Start of Material shown

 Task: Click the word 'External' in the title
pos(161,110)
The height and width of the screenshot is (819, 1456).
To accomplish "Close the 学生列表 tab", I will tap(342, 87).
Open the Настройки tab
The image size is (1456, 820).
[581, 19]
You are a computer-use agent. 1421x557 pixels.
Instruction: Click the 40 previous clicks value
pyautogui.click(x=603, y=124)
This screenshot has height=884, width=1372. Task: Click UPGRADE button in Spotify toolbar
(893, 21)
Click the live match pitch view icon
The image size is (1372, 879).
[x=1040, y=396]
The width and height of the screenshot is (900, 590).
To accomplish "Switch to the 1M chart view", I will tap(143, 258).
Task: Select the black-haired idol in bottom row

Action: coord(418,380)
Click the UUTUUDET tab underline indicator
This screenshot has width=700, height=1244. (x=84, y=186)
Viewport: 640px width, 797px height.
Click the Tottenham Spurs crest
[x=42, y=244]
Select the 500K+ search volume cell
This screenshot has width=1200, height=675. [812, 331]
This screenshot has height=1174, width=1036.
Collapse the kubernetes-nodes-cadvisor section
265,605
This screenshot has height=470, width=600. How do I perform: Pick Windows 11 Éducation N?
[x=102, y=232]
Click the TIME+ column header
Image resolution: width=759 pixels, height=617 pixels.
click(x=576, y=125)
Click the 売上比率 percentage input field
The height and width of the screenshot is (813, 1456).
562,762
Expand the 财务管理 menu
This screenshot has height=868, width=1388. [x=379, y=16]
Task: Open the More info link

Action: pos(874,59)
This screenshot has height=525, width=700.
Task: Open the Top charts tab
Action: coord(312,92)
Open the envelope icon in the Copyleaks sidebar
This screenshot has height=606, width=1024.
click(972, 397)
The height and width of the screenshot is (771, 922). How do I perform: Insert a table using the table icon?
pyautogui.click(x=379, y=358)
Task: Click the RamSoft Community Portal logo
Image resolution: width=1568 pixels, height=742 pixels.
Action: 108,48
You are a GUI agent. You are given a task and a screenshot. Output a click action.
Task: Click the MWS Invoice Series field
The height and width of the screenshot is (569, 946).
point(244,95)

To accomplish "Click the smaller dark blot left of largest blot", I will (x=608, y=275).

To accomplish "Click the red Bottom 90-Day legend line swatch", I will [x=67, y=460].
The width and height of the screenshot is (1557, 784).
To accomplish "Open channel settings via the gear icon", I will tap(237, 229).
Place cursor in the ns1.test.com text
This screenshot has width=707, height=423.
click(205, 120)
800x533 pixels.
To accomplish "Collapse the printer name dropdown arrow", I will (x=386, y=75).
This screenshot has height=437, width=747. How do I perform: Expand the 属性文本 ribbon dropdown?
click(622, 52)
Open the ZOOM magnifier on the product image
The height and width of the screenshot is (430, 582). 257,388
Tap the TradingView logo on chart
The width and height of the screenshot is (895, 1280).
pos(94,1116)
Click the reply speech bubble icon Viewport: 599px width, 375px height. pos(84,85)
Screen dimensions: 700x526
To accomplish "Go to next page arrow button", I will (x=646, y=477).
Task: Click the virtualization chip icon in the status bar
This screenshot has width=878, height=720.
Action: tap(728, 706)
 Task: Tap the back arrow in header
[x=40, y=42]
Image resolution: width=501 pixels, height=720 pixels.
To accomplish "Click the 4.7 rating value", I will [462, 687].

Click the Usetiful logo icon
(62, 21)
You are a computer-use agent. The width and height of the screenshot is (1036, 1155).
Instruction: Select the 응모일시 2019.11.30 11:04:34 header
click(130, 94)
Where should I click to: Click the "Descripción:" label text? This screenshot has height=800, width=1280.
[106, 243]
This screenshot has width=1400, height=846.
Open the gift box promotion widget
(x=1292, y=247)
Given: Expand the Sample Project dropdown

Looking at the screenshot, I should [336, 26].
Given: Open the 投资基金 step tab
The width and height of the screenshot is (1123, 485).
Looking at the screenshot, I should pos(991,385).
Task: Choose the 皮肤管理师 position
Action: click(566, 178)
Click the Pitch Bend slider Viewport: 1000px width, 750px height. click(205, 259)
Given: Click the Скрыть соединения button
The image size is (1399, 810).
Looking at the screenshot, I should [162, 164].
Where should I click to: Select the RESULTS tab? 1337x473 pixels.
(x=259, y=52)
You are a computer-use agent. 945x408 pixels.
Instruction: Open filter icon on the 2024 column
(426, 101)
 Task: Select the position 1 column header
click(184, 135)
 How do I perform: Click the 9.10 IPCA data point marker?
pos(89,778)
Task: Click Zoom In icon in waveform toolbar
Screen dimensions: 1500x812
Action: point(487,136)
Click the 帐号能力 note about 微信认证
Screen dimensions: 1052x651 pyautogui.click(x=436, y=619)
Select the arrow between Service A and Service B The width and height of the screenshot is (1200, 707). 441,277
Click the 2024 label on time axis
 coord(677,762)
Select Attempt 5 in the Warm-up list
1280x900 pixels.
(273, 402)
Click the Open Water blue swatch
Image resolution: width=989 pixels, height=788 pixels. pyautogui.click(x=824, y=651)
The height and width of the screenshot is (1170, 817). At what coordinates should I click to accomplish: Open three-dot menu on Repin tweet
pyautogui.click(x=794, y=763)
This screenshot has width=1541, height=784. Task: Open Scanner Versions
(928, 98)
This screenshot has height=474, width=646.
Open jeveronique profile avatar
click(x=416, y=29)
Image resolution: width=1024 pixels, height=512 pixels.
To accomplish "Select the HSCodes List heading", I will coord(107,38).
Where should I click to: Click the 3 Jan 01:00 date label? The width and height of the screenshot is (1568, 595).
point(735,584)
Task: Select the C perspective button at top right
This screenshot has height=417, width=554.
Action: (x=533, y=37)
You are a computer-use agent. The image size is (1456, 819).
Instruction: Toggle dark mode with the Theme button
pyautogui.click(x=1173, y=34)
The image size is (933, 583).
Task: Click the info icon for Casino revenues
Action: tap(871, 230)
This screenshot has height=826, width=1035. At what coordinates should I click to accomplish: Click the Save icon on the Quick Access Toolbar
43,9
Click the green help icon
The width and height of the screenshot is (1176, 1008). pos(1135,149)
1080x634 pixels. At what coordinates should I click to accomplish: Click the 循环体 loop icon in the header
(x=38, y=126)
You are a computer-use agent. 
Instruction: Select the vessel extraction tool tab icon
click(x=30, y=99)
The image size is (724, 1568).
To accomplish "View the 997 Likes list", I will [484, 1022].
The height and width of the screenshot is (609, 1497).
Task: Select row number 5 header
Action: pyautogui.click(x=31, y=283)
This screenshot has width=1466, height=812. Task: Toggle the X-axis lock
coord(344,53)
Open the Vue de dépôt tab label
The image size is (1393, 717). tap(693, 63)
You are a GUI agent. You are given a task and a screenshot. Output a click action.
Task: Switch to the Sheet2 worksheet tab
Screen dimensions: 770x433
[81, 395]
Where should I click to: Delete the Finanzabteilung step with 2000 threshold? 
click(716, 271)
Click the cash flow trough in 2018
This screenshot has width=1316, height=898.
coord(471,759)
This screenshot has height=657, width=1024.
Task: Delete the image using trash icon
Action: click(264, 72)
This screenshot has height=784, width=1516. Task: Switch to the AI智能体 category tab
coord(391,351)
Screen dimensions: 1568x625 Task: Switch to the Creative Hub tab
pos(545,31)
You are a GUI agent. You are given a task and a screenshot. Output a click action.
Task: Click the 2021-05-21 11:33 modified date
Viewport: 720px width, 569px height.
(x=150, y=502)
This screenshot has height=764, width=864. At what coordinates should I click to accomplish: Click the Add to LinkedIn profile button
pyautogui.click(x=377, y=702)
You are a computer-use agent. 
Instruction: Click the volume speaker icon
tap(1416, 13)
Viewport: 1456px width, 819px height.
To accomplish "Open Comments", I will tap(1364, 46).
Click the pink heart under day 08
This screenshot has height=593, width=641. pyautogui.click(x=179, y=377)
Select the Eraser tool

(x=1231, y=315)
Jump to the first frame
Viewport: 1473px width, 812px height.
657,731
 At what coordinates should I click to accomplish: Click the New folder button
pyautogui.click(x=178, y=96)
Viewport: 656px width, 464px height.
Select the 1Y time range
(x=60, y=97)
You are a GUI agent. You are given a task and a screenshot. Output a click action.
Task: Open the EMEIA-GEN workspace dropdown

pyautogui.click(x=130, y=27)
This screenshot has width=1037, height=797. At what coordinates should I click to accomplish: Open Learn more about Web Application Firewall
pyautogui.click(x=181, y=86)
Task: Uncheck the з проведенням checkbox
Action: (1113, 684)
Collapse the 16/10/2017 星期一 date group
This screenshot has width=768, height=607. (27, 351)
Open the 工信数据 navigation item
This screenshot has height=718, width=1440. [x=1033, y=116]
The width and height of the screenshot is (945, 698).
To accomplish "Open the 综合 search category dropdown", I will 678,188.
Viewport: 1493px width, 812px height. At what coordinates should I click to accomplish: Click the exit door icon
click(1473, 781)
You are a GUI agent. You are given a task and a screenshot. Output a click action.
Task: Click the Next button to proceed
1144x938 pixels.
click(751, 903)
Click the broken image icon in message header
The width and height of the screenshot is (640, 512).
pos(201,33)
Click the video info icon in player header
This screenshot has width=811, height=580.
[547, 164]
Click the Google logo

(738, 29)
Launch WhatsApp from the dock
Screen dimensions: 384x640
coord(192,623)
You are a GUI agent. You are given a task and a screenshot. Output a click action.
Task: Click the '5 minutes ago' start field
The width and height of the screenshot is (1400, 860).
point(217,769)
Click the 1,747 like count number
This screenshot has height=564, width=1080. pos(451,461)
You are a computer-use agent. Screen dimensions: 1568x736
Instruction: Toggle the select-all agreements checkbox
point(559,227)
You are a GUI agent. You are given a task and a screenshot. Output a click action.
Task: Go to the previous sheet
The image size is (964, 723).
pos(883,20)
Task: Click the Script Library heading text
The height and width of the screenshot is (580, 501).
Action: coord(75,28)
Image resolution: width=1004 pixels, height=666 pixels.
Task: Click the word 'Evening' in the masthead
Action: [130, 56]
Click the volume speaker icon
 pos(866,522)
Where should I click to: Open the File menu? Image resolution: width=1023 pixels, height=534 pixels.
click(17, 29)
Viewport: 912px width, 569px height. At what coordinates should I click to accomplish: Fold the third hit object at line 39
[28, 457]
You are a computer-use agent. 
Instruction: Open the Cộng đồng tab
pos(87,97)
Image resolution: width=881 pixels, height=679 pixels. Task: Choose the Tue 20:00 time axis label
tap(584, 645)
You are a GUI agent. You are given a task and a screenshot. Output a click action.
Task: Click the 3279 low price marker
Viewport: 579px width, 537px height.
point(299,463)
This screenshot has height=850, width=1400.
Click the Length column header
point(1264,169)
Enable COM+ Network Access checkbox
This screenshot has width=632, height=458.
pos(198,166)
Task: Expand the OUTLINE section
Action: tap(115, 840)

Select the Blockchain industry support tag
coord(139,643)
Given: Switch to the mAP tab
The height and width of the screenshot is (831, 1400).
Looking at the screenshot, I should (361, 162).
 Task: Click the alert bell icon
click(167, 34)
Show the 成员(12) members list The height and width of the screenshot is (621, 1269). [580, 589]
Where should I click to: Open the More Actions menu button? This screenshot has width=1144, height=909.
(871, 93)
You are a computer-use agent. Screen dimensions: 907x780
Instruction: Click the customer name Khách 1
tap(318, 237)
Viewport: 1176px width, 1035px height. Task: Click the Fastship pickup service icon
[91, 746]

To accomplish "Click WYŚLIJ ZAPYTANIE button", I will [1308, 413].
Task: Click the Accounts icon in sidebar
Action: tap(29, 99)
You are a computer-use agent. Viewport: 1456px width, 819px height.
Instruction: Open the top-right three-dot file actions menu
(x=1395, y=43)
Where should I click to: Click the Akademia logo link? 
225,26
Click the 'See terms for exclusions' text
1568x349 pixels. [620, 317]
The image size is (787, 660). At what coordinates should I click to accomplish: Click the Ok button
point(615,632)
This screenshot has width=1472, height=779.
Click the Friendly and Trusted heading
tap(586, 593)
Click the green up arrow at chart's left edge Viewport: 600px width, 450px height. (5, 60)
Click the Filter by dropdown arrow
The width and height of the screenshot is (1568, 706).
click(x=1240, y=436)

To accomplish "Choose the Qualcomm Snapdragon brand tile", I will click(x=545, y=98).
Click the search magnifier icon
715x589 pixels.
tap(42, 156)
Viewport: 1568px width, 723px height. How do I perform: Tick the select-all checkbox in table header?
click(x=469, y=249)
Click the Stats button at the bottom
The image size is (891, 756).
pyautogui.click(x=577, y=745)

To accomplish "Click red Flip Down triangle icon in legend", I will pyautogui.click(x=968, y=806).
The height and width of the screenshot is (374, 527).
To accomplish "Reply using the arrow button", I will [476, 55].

End of Material shown

**To do**
Please arrange the items from the start through the line containing "Action: 108,48" as a Markdown table with the columns Row and Line, numbering each row and leaving out blank lines.

**Problem solution**
| Row | Line |
|---|---|
| 1 |  Task: Click the word 'External' in the title |
| 2 | pos(161,110) |
| 3 | The height and width of the screenshot is (819, 1456). |
| 4 | To accomplish "Close the 学生列表 tab", I will tap(342, 87). |
| 5 | Open the Настройки tab |
| 6 | The image size is (1456, 820). |
| 7 | [581, 19] |
| 8 | You are a computer-use agent. 1421x557 pixels. |
| 9 | Instruction: Click the 40 previous clicks value |
| 10 | pyautogui.click(x=603, y=124) |
| 11 | This screenshot has height=884, width=1372. Task: Click UPGRADE button in Spotify toolbar |
| 12 | (893, 21) |
| 13 | Click the live match pitch view icon |
| 14 | The image size is (1372, 879). |
| 15 | [x=1040, y=396] |
| 16 | The width and height of the screenshot is (900, 590). |
| 17 | To accomplish "Switch to the 1M chart view", I will tap(143, 258). |
| 18 | Task: Select the black-haired idol in bottom row |
| 19 | Action: coord(418,380) |
| 20 | Click the UUTUUDET tab underline indicator |
| 21 | This screenshot has width=700, height=1244. (x=84, y=186) |
| 22 | Viewport: 640px width, 797px height. |
| 23 | Click the Tottenham Spurs crest |
| 24 | [x=42, y=244] |
| 25 | Select the 500K+ search volume cell |
| 26 | This screenshot has width=1200, height=675. [812, 331] |
| 27 | This screenshot has height=1174, width=1036. |
| 28 | Collapse the kubernetes-nodes-cadvisor section |
| 29 | 265,605 |
| 30 | This screenshot has height=470, width=600. How do I perform: Pick Windows 11 Éducation N? |
| 31 | [x=102, y=232] |
| 32 | Click the TIME+ column header |
| 33 | Image resolution: width=759 pixels, height=617 pixels. |
| 34 | click(x=576, y=125) |
| 35 | Click the 売上比率 percentage input field |
| 36 | The height and width of the screenshot is (813, 1456). |
| 37 | 562,762 |
| 38 | Expand the 财务管理 menu |
| 39 | This screenshot has height=868, width=1388. [x=379, y=16] |
| 40 | Task: Open the More info link |
| 41 | Action: pos(874,59) |
| 42 | This screenshot has height=525, width=700. |
| 43 | Task: Open the Top charts tab |
| 44 | Action: coord(312,92) |
| 45 | Open the envelope icon in the Copyleaks sidebar |
| 46 | This screenshot has height=606, width=1024. |
| 47 | click(972, 397) |
| 48 | The height and width of the screenshot is (771, 922). How do I perform: Insert a table using the table icon? |
| 49 | pyautogui.click(x=379, y=358) |
| 50 | Task: Click the RamSoft Community Portal logo |
| 51 | Image resolution: width=1568 pixels, height=742 pixels. |
| 52 | Action: 108,48 |